> **WHAT IS BEING ASKED**
Retype every line of the listing below exactly as it appears.

--

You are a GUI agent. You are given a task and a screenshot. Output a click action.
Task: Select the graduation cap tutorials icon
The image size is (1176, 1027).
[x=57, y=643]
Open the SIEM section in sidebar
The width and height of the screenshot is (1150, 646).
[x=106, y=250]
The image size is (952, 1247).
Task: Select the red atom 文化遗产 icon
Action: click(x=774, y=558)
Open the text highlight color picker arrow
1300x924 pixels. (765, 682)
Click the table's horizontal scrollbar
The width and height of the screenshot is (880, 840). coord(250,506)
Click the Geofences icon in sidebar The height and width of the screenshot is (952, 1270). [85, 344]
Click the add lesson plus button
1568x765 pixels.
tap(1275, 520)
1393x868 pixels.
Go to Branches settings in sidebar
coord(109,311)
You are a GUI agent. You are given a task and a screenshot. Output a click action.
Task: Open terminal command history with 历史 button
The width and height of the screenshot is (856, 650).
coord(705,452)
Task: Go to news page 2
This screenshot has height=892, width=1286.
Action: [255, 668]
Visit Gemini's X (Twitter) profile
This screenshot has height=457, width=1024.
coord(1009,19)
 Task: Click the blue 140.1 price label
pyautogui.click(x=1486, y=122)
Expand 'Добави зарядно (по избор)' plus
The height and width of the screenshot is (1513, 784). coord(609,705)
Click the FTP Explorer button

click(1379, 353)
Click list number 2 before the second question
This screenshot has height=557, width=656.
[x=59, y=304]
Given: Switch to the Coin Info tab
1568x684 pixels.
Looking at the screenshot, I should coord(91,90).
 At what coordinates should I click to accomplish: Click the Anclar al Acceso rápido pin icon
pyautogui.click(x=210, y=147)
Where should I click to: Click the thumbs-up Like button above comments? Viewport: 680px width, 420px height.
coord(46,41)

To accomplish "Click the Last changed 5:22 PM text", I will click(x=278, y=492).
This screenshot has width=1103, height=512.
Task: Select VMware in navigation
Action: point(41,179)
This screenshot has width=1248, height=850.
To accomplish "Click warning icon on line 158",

--

> **ANSWER TO THIS EXERCISE**
You are a GUI agent. You are given a task and a screenshot. Output a click action.
Task: Select the graduation cap tutorials icon
The image size is (1176, 1027).
[x=57, y=643]
Open the SIEM section in sidebar
The width and height of the screenshot is (1150, 646).
[x=106, y=250]
The image size is (952, 1247).
Task: Select the red atom 文化遗产 icon
Action: click(x=774, y=558)
Open the text highlight color picker arrow
1300x924 pixels. (765, 682)
Click the table's horizontal scrollbar
The width and height of the screenshot is (880, 840). coord(250,506)
Click the Geofences icon in sidebar The height and width of the screenshot is (952, 1270). [85, 344]
Click the add lesson plus button
1568x765 pixels.
tap(1275, 520)
1393x868 pixels.
Go to Branches settings in sidebar
coord(109,311)
You are a GUI agent. You are given a task and a screenshot. Output a click action.
Task: Open terminal command history with 历史 button
The width and height of the screenshot is (856, 650).
coord(705,452)
Task: Go to news page 2
This screenshot has height=892, width=1286.
Action: [255, 668]
Visit Gemini's X (Twitter) profile
This screenshot has height=457, width=1024.
coord(1009,19)
 Task: Click the blue 140.1 price label
pyautogui.click(x=1486, y=122)
Expand 'Добави зарядно (по избор)' plus
The height and width of the screenshot is (1513, 784). coord(609,705)
Click the FTP Explorer button

click(1379, 353)
Click list number 2 before the second question
This screenshot has height=557, width=656.
[x=59, y=304]
Given: Switch to the Coin Info tab
1568x684 pixels.
Looking at the screenshot, I should coord(91,90).
 At what coordinates should I click to accomplish: Click the Anclar al Acceso rápido pin icon
pyautogui.click(x=210, y=147)
Where should I click to: Click the thumbs-up Like button above comments? Viewport: 680px width, 420px height.
coord(46,41)

To accomplish "Click the Last changed 5:22 PM text", I will click(x=278, y=492).
This screenshot has width=1103, height=512.
Task: Select VMware in navigation
Action: point(41,179)
This screenshot has width=1248, height=850.
To accomplish "Click warning icon on line 158",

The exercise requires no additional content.